Text shown ▸
"""

[tor-commits] [metrics-tasks/master] task-6329: refactor relay selection

karsten at torproject.org karsten at torproject.org
Tue Aug 7 07:01:42 UTC 2012


commit fa237df1e9b60ce12867df91f655cc24f4aca7d2
Author: delber <delber at riseup.net>
Date:   Thu Aug 2 10:35:22 2012 +0000

    task-6329: refactor relay selection
    
    Instead of doing all our tests in RelayStats.get_relay(), we now have a set of
    filters, each of them with its own class, that will be added to a filter chain
    depending on command-line options.
---
 task-6329/tor-relays-stats.py |  199 +++++++++++++++++++++++++----------------
 1 files changed, 122 insertions(+), 77 deletions(-)

diff --git a/task-6329/tor-relays-stats.py b/task-6329/tor-relays-stats.py
index 80d1f06..4a6989b 100755
--- a/task-6329/tor-relays-stats.py
+++ b/task-6329/tor-relays-stats.py
@@ -13,10 +13,103 @@ import os.path
 from optparse import OptionParser, OptionGroup
 import urllib
 import re
+from abc import abstractmethod
+
+class BaseFilter(object):
+    @abstractmethod
+    def accept(self, relay):
+        pass
+
+class RunningFilter(BaseFilter):
+    def accept(self, relay):
+        return relay['running']
+
+class FamilyFilter(BaseFilter):
+    def __init__(self, family, all_relays):
+        self._family_fingerprint = None
+        self._family_nickname = None
+        self._family_relays = []
+        found_relay = None
+        for relay in all_relays:
+            if len(family) == 40 and relay['fingerprint'] == family:
+                found_relay = relay
+                break
+            if len(family) < 20 and 'Named' in relay['flags'] and relay['nickname'] == family:
+                found_relay = relay
+                break
+        if found_relay:
+            self._family_fingerprint = '$%s' % found_relay['fingerprint']
+            if 'Named' in found_relay['flags']:
+                self._family_nickname = found_relay['nickname']
+            self._family_relays = [self._family_fingerprint] + found_relay.get('family', [])
+
+    def accept(self, relay):
+       fingerprint = '$%s' % relay['fingerprint']
+       mentions = [fingerprint] + relay.get('family', [])

"""

Data excerpt ▸
"""

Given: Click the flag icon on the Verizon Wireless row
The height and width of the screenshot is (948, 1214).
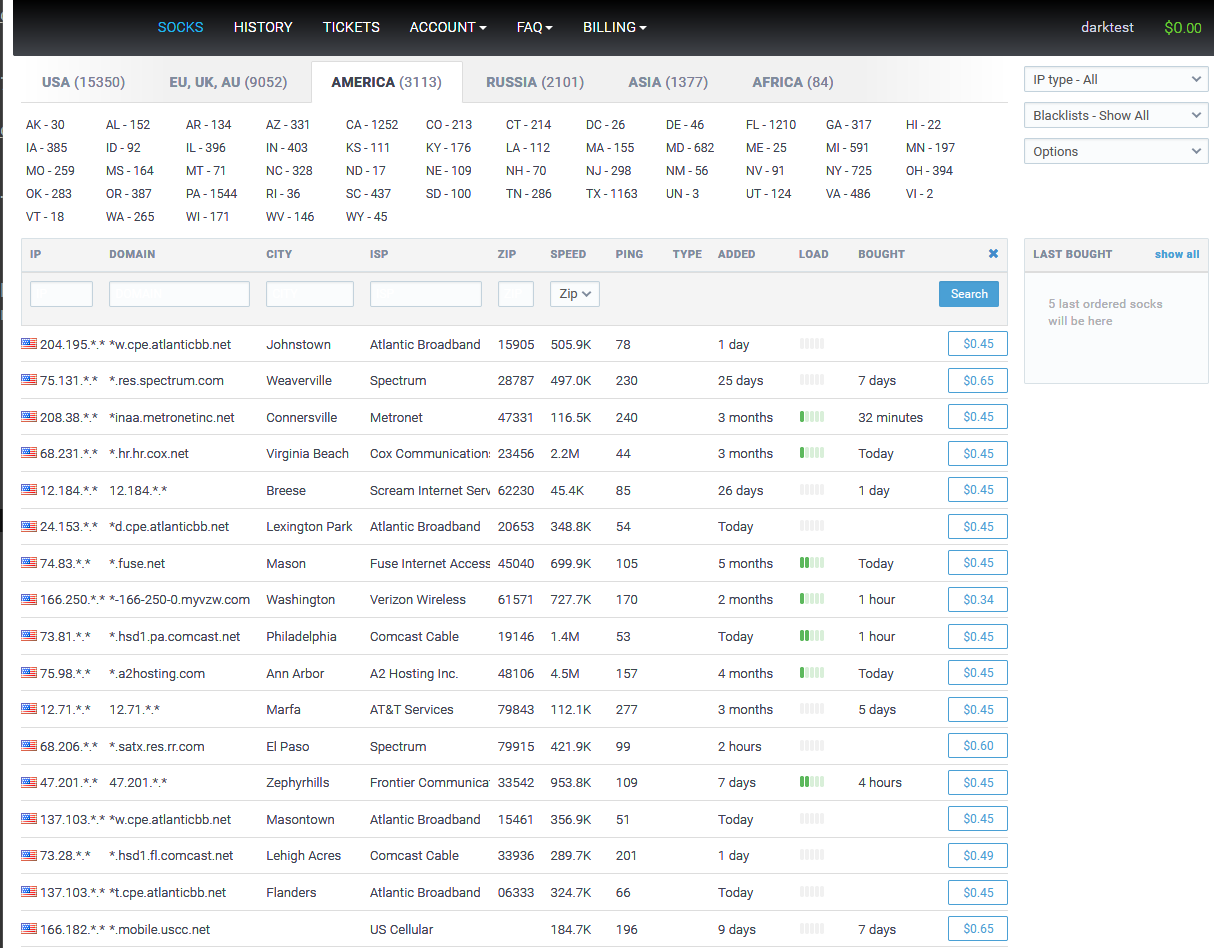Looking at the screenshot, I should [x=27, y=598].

"""

Tasks and exercises ▸
1 – In the relay selection commit, give the passage again starting at "Instead of doing" and ending at "on command-line options.", but switch "filter chain" to "filter pipeline".
2 – According to the relay selection commit, what now replaces doing all the tests in RelayStats.get_relay(), and what decides which filters get used?
The lines that come after the text are separate material with no connection to it.

Answer set ▸
1 –
Instead of doing all our tests in RelayStats.get_relay(), we now have a set of
    filters, each of them with its own class, that will be added to a filter pipeline
    depending on command-line options.

2 – A set of filters replaces them. Each filter has its own class and is added to a filter chain. Which filters are added depends on the command-line options.